Neben Produktpiraterie, Fäschung oder Plagiat gibt es auch die unerlaubten Parallelimporte: Produkte, die der Originalhersteller für einen bestimmten Markt, z.B. die USA, produziert und die dann gegen seinen Willen nach Deutschland eingeführt werden. Der Zoll beschlagnahmt dann diese Ware. Möglich sind auch Schadensersatzforderungen des Originalherstellers, der die Ware vernichten lassen kann.

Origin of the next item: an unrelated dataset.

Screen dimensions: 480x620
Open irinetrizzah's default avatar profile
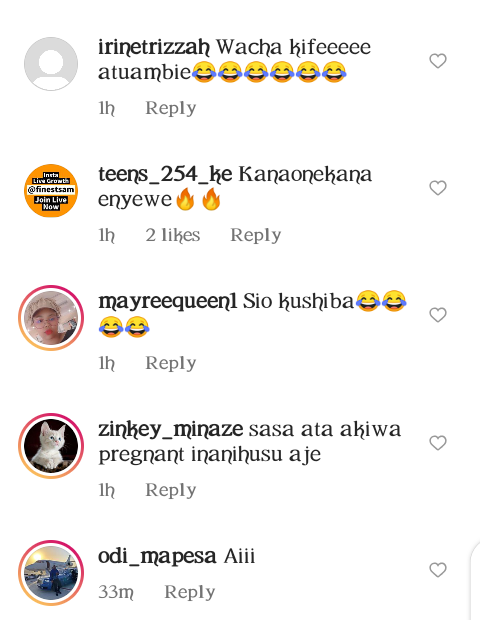51,64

Tätig werden die Zollbeamten an den Umschlagplätzen der Container mit Waren, zum Beispiel in Häfen oder auch bei den Zollämtern, wo Ware verzollt wird. Bogan betont, dass es neben dem Ärger beim Kauf von Fälschungen noch gravierendere Folgen gibt:

„Giftige Farben und Rückstände, Bremsbeläge aus Torf, mangelnde Dämpfung bei Sportschuhen, Rückstände verbotener Insektenvertilgungsmittel in Textilien, gepanschte Cremes — es gibt fast nichts, was wir nicht schon beschlagnahmt haben. Rigoroses Vorgehen gegen Produktpiraterie ist doppelt sinnvoll: zum Schutz des Verbrauchers und der Wirtschaft.“

Seit 1995 (506 Fälle) bis 2010 (23 713) hat sich die Zahl der Aufgriffe massiv vervielfacht, auch weil der Zoll intensiver kontrolliert. Bogan hat noch weitere Zahlen: 78,5 Prozent der im Jahr 2010 aufgegriffenen Fälschungen kamen aus China, 5,5 aus Italien, 4,4 aus Hongkong.